Should heritage play a role when it comes to selecting athletes for Canada’s national teams? Members of the Canadian sports community weigh in with their two cents.

Thomas Jones, CEO of Athletes CAN, an advocacy group for Canadian athletes, says athletes deserve the same rights as other talented and successful immigrants, who are generally naturalized faster: “Athletes should have the same rights as business people with vast amounts of money or scientists do to get the immigration process sped up. Athletes contribute to the country directly through their natural talents.”

“It’s not fair to say that if you are a new Canadian citizen you would not be in the same boat as everyone else when getting selected for a team,” adds Jones.

In contrast, George Gross believes that it is right to pick a Canadian-born athlete over someone of the same ability who has been parachuted in from another country to compete.

In the end, though, Gross says that if there is a large degree of difference in talent, his choice would be to drop the last Canadian off the roster to put the “new” Canadian on the team.

Selecting foreign athletes before Canadian-born athletes leads to the question of double loyalties. Lazarevic says no one has ever questioned his loyalty to Canada, but in 1999, while playing for Canada, his loyalty to Serbia came into conflict.

In March of 1999, NATO started a bombing campaign in Kosovo to stop the ethnic cleansing of Albanian Muslims by Serbians. Being of Serbian origin, Lazarevic was angered by Canada’s involvement in this campaign and boycotted the Canadian national team at the French Open water polo tournament.

“I was trying to make a statement,” says Dusan. “It’s hard to represent a country that is bombing the country where I am from.”

Kidd says it is inevitable that people carry into sport bitter debates over identity, foreign policy, and military intervention. During his athletic career, Kidd was a leading supporter of the boycott against the apartheid-era South African team in the Olympics, and he spoke out against America’s boycott of the Moscow Olympics during the Cold War.

“I think one of the features of Canadian society is that we understand that people have multiple loyalties and identities,” Kidd says. “It’s anyone’s right in a liberal democratic society to be critical of a foreign policy, and we should respect that as long as one does it in a liberal democratic frame.”

But Gross has a problem with the idea of double loyalty.

“You are either a Canadian or you are not; this is not a rent-a-country” he says. “My parents came here from Hungary and Czechoslovakia to be Canadian. Anytime Canada played Hungary or Czechoslovakia, there was no question who my parents cheer for: it was Canada. This is how all new Canadians should act.”

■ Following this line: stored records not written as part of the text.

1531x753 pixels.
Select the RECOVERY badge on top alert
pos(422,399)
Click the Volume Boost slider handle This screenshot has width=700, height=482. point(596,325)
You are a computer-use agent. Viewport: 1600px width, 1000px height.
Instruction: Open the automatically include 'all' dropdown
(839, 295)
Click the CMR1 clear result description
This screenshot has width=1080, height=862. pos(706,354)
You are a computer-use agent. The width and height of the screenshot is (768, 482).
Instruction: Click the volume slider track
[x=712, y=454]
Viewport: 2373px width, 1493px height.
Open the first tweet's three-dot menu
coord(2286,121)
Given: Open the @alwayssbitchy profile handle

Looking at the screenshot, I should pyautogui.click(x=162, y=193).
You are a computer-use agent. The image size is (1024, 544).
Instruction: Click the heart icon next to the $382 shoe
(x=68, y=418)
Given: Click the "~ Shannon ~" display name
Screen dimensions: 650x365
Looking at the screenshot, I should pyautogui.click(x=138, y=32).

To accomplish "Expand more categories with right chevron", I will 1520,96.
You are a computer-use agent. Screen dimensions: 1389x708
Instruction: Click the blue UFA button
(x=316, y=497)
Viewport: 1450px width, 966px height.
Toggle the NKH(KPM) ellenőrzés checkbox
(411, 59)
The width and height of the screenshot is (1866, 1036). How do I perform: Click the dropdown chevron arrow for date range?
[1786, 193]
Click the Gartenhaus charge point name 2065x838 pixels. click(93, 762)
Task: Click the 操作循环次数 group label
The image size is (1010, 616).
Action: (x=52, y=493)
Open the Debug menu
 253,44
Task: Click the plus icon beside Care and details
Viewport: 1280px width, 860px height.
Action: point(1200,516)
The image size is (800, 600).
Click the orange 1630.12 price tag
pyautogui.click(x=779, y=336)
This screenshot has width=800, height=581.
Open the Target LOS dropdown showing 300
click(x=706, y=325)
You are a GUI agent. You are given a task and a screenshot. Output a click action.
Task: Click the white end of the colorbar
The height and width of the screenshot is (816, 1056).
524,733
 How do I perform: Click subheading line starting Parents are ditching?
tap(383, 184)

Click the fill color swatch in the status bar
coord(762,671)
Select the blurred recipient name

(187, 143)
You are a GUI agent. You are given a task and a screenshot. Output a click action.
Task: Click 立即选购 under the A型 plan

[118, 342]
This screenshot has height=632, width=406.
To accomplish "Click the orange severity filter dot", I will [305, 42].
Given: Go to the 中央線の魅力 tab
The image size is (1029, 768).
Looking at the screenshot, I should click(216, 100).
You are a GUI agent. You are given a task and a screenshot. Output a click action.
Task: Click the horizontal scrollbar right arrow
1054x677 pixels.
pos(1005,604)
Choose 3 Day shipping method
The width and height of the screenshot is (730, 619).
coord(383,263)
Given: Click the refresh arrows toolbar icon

Coaching the 1988 Canadian track team at the Olympics, Georgevski was upset at the way a few Canadian newspapers portrayed Jamaican-born Ben Johnson’s disgrace. Georgevski says that when Johnson set the new record the media made him out to be Canada’s hero, but when the scandal over Johnson’s use of performance-enhancing drugs occurred, a few select papers emphasized Johnson’s Jamaican heritage.

“Ben Johnson did a lot of things wrong,” Georgevski says. “But we welcomed him to the country, we helped him all the way through and built him up. Let us not disown him; he is one of ours. He is not the disgraced Jamaican runner, he is the disgraced Canadian runner.”

Whatever the case, Canada’s Summer Olympic team, with or without foreigners, has struggled at recent Games. In Greece in 2004 the team only managed to come away with 12 medals, compared to the United States’s 103. Is importing athletes Canada’s solution to Olympic glory?

“Being an elite athlete should be a by-product of the grassroots and intermediate sports systems we have in place in this country and not through indirect benefit,” Georgevski says.

No one can buy his place on the podium, says Lazarevic. He says foreign-born athletes bring new systems, new skills, and different approaches to the game, which helps. But this is not a full solution.

“If good foreign athletes come, they give competition for spots on the team to Canadian athletes,” Lazarevic says. “Then Canadian-born athletes will work harder for spots on the team.”

Coming to Canada for a better life seems to be enough incentive for many talented foreign-born athletes to represent Canada in the Olympics and on national teams. Gross, Lazarevic, Georgevski, and Kidd all say money will help Canada’s performance in the Olympics, but not by buying talented athletes from other countries.

These Canadian coaches and players say Canada should spend more on athletics in schools and in club teams, so that all Canadians, regardless of cultural background, have a chance to play sports. This will expand the pool of athletes national teams can select from, give more competition for Canadian teams, but more importantly, it will help Canadians become more active and healthy-the true goal of all sports.